Begich Warns Coastal Zone Program Expiration Has Serious Implications
Alaskans Could Lose Influence over Federal Decisions,
Could Impair Arctic Oil and Gas Development
Expiration of the Alaska Coastal Management Program (ACMP) could have serious implications for numerous federal programs including oil and gas development in the Arctic, U.S. Senator Mark Begich said today. Legislation to reauthorize the ACMP failed to pass the recent session of the Alaska State Legislature and, without action, the program will cease to exist on July 1.
“Without an approved coastal zone management program, Alaskans will lose an important opportunity to influence federal decision-making in the oceans surrounding our state,” Begich said in a letter to Alaska Governor Sean Parnell, Senate President Gary Stevens and House Speaker Mike Chenault. “Federal authorities no longer would be required to ensure that their actions in areas such as aquaculture, oil spill response, forestry and mining are consistent with state policies, as the Coastal Zone Management Act (CZMA) currently requires.”
Alaska has participated in the voluntary federal-state partnership under the CZMA since 1979 which ensures state and local interests are addressed in managing coastal resources, and requires federal actions to be consistent with state policies – but only if the state has an approved program.

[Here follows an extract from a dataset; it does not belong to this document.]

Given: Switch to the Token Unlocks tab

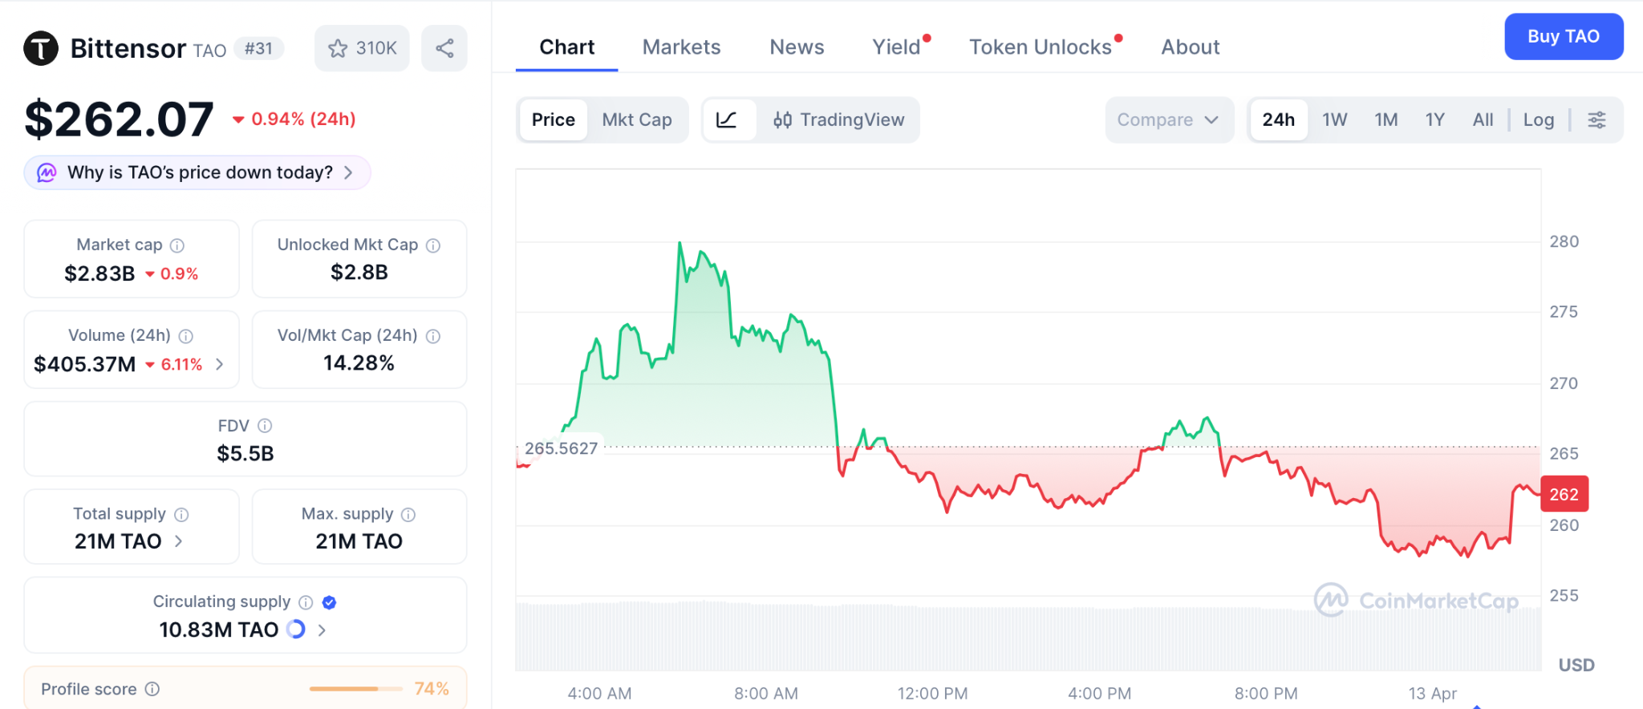Looking at the screenshot, I should (1040, 47).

“My area of greatest concern is how expiration of the ACMP will affect oil and gas development on the North Slope,” Begich warned. “The Deep Water Port Act requires a state to have, or be making progress toward having an approved coastal zone management program in order to build an off-shore, deepwater port in federal waters. The gradual slope of the ocean floor off the coast of the North Slope requires one to go many miles offshore to reach water deep enough to accommodate the large, deep-draft vessels associated with oil and gas production and transportation. Without the ACMP, oil and gas operators will not have the option to develop an offshore deepwater port, which could significantly impair their operations.”
In addition to allowing the federal government to ignore state priorities for ocean resource use, Alaska will lose out on many other opportunities if the program expires:
· The National Oceanic and Atmospheric Administration (NOAA), which has invested more than $151 million in the ACMP to date, has budgeted $2.5 million for the program this year. The ACMP uses these funds to fight coastal erosion and protect subsistence uses in numerous rural communities statewide;
· The State would no longer be eligible for grants under the federal Coastal and Estuarine Land Conservation Program which is on track to distribute $20 million nationwide in 2011, including funding for an important project on Anchorage’s Campbell Creek;
· Some $28 million remains in the State’s share of funding in the final round of Coastal Impact Assistance Program (CIAP) from Outer Continental Shelf leasing which has been administered by ACMP. While another State entity may be brought in to administer the program, swift processing of the program funds will require the state to designate a new entity and retain ACMP employees knowledgeable of the process.
This comes at an especially critical time for Alaska when progress is being made in convincing the Obama administration to proceed with Arctic offshore oil development to help address America’s energy and national security needs.
“If the ACMP is allowed to expire, the impacts to the state’s environment and economy will be severe,” Begich warned. “It is critical that Alaskans have a voice in federal decisions regarding ocean resource development and are well positioned to rapidly develop our enormous offshore oil and gas resources.”